Trim8, a member of the TRIM family proteins, is an E3 ubiquitin ligase. It is involved in multiple cellular processes such as cell survival, carcinogenesis, autophagy, apoptosis, differentiation, and inflammation [3,4]. Trim8 exerts its functions through regulating pivotal cellular signaling pathways including the p53 tumor suppressor, NF-κB, and JAK-STAT pathways [4,5].

In non-alcoholic fatty liver disease (NAFLD), TRIM8 forms an E3 ligase complex with TRIB3, which catalyzes K48-linked polyubiquitination of hepatic nuclear factor 4α (HNF4α) on lysine 470, leading to HNF4α degradation and NAFLD progression. Abrogating this degradation attenuated the effect of TRIB3 in a diet-induced NAFLD model [1]. In Ewing sarcoma, TRIM8 ubiquitinates and degrades EWS/FLI, a driver fusion-TF. TRIM8 knockout led to increased EWS/FLI protein levels, which was not tolerated by the cells [2]. In adipocyte inflammation and insulin resistance, inhibiting TRIM8 alleviates the conditions by regulating the DUSP14/MAPKs pathway [6].

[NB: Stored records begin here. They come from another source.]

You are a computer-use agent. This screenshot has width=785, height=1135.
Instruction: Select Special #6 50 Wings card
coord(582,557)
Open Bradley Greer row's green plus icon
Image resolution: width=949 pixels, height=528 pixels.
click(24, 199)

In conclusion, Trim8 plays crucial roles in various biological processes and diseases. Through gene knockout studies in models like mice, its functions in disease-related pathways such as in NAFLD, Ewing sarcoma, and adipocyte-related metabolic disorders have been revealed. These findings contribute to understanding disease mechanisms and developing potential therapeutic strategies.